Using the tools we have discussed above, you can now recover your own exoplanet signals!

For the following TPF, determine the period of the transitting planet and plot the folded light curve to recover the transit signal.

The TPF corresponds to Kepler-10b, the first rocky planet that was discovered by Kepler!

In [None]:
tpf = lk.search_targetpixelfile("Kepler-10", author="Kepler", quarter=3, cadence="long").download()

# Answer here

Whether a rocky explanet could be a suitable site for life depends directly on orbit. We therefore also would like to estimate how well the period is known. For this exercise you can make the estimate "by eye" through the interactive tools. 

What is your estimated uncertainty?

In [None]:
# Answer here

# How old was the supernova ZTF19abqhobb when first observed?

The Zwicky Transient Facility discovered a new transient on Aug 19 2019 (JD=2458714.6629), and a novel program for _robotic_ follow-up of young supernovae was triggered. The SN was designated ZTF19abqhobb (a.k.a. "the Hobbit"). The autonomous sequence led to the a spectrum being taken on JD=2458714.7924631, roughly three hours after first detection. The spectrum shows a blue continuum, indicating a hot photosphere and a Type II Core Collapse supernovae where a massive giant phase star collapsed into a black hole. 

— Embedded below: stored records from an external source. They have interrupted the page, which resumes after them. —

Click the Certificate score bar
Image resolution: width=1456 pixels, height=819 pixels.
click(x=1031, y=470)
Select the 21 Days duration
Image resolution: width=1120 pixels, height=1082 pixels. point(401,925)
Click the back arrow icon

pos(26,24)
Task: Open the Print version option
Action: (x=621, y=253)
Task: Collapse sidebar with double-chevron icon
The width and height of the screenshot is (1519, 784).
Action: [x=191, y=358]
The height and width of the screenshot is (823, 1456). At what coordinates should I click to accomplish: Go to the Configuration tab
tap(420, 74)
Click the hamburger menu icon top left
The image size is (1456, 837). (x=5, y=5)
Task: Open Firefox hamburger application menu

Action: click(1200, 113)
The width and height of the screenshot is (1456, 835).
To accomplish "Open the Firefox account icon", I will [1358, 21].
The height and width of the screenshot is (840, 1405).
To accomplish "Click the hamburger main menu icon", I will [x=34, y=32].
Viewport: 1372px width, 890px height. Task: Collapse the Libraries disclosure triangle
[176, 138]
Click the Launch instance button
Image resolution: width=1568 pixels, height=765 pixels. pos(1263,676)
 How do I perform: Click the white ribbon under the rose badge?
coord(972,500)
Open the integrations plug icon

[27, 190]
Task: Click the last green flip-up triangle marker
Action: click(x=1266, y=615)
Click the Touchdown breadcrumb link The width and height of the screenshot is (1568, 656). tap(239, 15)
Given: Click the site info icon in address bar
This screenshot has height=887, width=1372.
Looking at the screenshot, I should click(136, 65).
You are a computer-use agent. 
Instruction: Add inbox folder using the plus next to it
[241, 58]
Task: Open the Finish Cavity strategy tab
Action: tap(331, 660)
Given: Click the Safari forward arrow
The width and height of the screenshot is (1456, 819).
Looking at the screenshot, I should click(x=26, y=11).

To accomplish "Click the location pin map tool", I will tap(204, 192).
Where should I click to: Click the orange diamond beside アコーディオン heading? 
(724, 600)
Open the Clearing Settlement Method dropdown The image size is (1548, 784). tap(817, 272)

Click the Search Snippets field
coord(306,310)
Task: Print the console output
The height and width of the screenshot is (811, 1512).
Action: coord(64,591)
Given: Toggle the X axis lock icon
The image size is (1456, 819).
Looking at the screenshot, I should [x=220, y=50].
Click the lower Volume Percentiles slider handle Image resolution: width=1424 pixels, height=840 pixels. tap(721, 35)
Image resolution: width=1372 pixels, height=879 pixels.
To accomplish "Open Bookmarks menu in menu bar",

To determine the physical condiations at the explosion one would need to know the real age of the SN at the time of detection/spectroscopic observations. This is usually impossible to do accurately, but in this case we were lucky: the object happened to reside in one of the high cadence field observed by the TESS photometric satellite. Your task here is to use this data to measure the explosion time _and_ estimate the uncertainty of your measurement.

Note that the earliest ever observed spectra is thought to have been taken 8h and 11h after explosion, respectively. Could it be that this observation qualifies on this record list?



In [None]:
# Tess data can also be retrieved through the lightkurve object.
# The SN was found at RA=261.411113 Dec=+59.446727 in Sector 15 of the TESS wide area campaign.
tessdata =lk.search_tesscut("261.411113 +59.446727", sector=15).download()

In [None]:
# We define two masks, one for the centeral pixel where the SN resides and another for the remaining 24 pixels, 
# which we will use to estimate the background.
mask_supernova = np.zeros((5,5))
mask_supernova[2,2] = 1
mask_background = 1-mask_supernova

In [None]:
lightcurve_supernova = tessdata.to_lightcurve(aperture_mask=mask_supernova)
lightcurve_background = tessdata.to_lightcurve(aperture_mask=mask_background)

In [None]:
# Each TESS Sector last for some three weeks. We truncate the lightcurves to focus on the time right
# before and after the ZTF detection
lightcurve_supernova = lightcurve_supernova.truncate(before=1713,after=1720)
lightcurve_background = lightcurve_background.truncate(before=1713,after=1720)

In [None]:
# Let us have a look at the lightcurves
%matplotlib inline
lightcurve_supernova.plot()
lightcurve_background.plot()

You will find the two lightcurves to look - _almost_ - identical and dominated by a long term trend together with oscillations. See if you find the time at which the supernova lightcurve starts to deviate above the background, i.e. when the SN exploded? How old was the SN when it was detected? 

In [None]:
# Answer here

Finally, we need to estimate the uncertainty of this answer. Consider different sources of flux uncertainty (statistical, systematic, model) and how these would propagate to the final measurement.

In [None]:
# Answer here

Note: This is real scientific question with no established answer yet.
Note 2: You might wanter why the TESS observation does not count as the detection. The problem has to do with data transfer, which is usually limited for a satellite orbiting far away and with strict reqiurements on power consumption. So the TESS telescope did observe the field of the SN first, but this data was not analyzed until far later, _after_ it had also been detected by ZTF.